Saturday, August 14, 2010


For the few of those who read this blog and those who know me it's no secret that I am not a Scott Pilgrim fan. I disliked the comic, I hated the hype and the media blitz for the new movie sickened me. That being said I decided when asked to go see the movie to approach it with an open mind.

I figured it would be good practice for dealing with something I can't stand in as unbiased a way as possible. I must say the opening of the film, where the Universal logo and music are done in eighties video game style, is incredibly endearing. I felt good going in.

To my shock I didn't hate Scott Pilgrim Vs The World, though I wouldn't be able to recommend it one hundred percent. It's an interesting thing in the movie because that which makes it so good ultimately defeats it. For those unaware this is the story of Scott Pilgrim (Michael Cera), a young man who meets the girl of his dreams Ramona Flowers(Mary Elizabeth Winstead), falls in love with her and then must fight her seven evil exes to have her.

The movie is shot in a hyper-realistic style that is very clever. Everything that goes on has visual cue attached to it e.g. when the phone rings or the doorbell rings there's text on screen representing the sound. It's a thick combination of video game meets comic book.

When it works the stuff is brilliant. The fight scenes are amazing both in visual style and choreography. I found myself completely engrossed in the battle and wanting them to continue for longer.

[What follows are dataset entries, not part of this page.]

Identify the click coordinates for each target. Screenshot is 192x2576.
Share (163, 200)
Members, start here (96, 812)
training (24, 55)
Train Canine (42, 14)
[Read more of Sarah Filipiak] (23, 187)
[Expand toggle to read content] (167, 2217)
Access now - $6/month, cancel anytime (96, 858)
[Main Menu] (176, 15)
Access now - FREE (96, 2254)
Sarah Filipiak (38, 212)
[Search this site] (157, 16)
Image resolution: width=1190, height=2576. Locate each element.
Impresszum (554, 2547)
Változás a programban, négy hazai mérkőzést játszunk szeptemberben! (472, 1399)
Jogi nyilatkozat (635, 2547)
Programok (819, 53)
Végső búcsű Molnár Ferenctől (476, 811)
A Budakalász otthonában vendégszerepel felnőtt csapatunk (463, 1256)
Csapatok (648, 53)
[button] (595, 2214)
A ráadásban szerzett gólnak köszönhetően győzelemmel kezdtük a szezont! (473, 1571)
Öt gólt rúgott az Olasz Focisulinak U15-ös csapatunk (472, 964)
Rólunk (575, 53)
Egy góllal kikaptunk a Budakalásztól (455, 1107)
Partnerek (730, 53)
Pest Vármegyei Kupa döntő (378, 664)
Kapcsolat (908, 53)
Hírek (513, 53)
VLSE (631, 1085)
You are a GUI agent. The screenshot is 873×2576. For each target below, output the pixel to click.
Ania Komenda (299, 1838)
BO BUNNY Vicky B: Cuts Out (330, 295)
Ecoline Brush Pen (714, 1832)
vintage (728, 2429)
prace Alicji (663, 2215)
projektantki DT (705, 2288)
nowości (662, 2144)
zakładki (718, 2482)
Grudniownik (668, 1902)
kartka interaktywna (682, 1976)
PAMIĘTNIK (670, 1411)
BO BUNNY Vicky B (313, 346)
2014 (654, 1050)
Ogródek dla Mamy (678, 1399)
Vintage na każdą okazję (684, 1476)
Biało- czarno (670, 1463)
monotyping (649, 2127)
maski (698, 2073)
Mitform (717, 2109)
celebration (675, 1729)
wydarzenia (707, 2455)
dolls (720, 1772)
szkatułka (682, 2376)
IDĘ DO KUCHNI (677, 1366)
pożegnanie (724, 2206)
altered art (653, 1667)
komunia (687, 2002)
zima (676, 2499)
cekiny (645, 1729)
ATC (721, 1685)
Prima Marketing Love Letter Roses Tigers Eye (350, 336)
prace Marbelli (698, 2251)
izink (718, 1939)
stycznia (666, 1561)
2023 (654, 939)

When a person is "killed" in a fight they turn into coins, people get kicked through walls, thrown into buildings, there's psychic powers, a bass off, and all ratcheted up with video game style graphics bending heavy towards Legends Of Zelda.

The problem with the film is that it's too clever, it never calms down enough to just tell the story of two kids in love. The heightened visuals and quick cut editing don't end with the fights, they go through the entire film. Close your eyes and imagine every single thing that lights up, beeps, rings in a video game combined with the graphics that always pop up and lay it into a feature film. It's distracting as hell.

It would seem that if the story of the film had been shot as a normal story that the fights and other elements would have been that much more powerful. The constant visual and audio quirks also overpower the actors so you're left with living set pieces moved around instead of characters you get to know or care about.

The overload of visuals and sound hurls so much at the audience myself and several others felt a movie that clocks in around 1:45 was twenty minutes too long. It also doesn't help that for some reason the final fight is incredibly anti-climactic.

Director Edgar Wright does a lot to save the movie because he's just a great director. He knows how to get the most out of actors and their scenes together. Even with visuals, sound and editing chewing up the scenes Wright manages to get some amazing moments between Pilgrim, Flowers, Pilgrim's jilted girlfriend Knives Chau and Wallace Wells Pilgrim's gay roommate (brilliantly played by Kieran Culkin).

Casting wise Michael Cera was the wrong choice to play Scott Pilgrim. I always thought of Pilgrim as a geek with enthusiasm, a kid with issues but a go-go Gadget sense of himself. Cera (once again) plays his part as the stammering, unsure, goofy loser. Perhaps that is one way to go but Cera over does so much that when the fights begin you don't believe at all he'd even try this much less be good at it.

Mary Elizabeth Winstead is fucking gorgeous, heart stopping beautiful in this film. However she plays Flowers as such a cold bitch I spent more time wondering why Pilgrim would fight for her than rooting him on in his quest. I had the same problem with the books as well but even there Flowers seemed a little kinder than Winstead plays her.

Not to drown in the negative lets get back to Kieran Culkin who steals every single scene he's in, sometimes with just a look or a word. He is the best thing about the film, hands down. Funny, charming and even manages to flesh out his character, something the others can't do against all the quirks. The other surprise breakout here is Ellen Wong as Knives Chau. She absolutely breaks your heart as the jilted ex and floods you with memories of being that young and awkward in dealing with love.

Overall Scott Pilgrim Vs The World isn't bad but it's never ending need to remind us how clever it is holds it back from being great as does the casting of the two leads who fail to make their characters people we care about and in some instances even like. I will concede that I had to let go my problems with the "witty banter" that replaces actual dialog in the film because this isn't one hundred percent a film for me.

I remember seeing The Breakfast Club with my friend and his dad and the dad asking why the cursed so much and us rolling our eyes. I also remember seeing Singles and having a woman behind me ask her daughter "What does 'not in an Eddie Hascal kind of way' mean? Why can't I understand what they're talking about." I thought the movie made perfect sense but the film was made for me and my generation.

Scott Pilgrim is a film for the generation right behind me and it seems that's how they like their dialog. In the end while I can't recommend Scott Pilgrim Vs The World as worth a full priced movie ticket I can say it's a good DVD or matinee movie choice.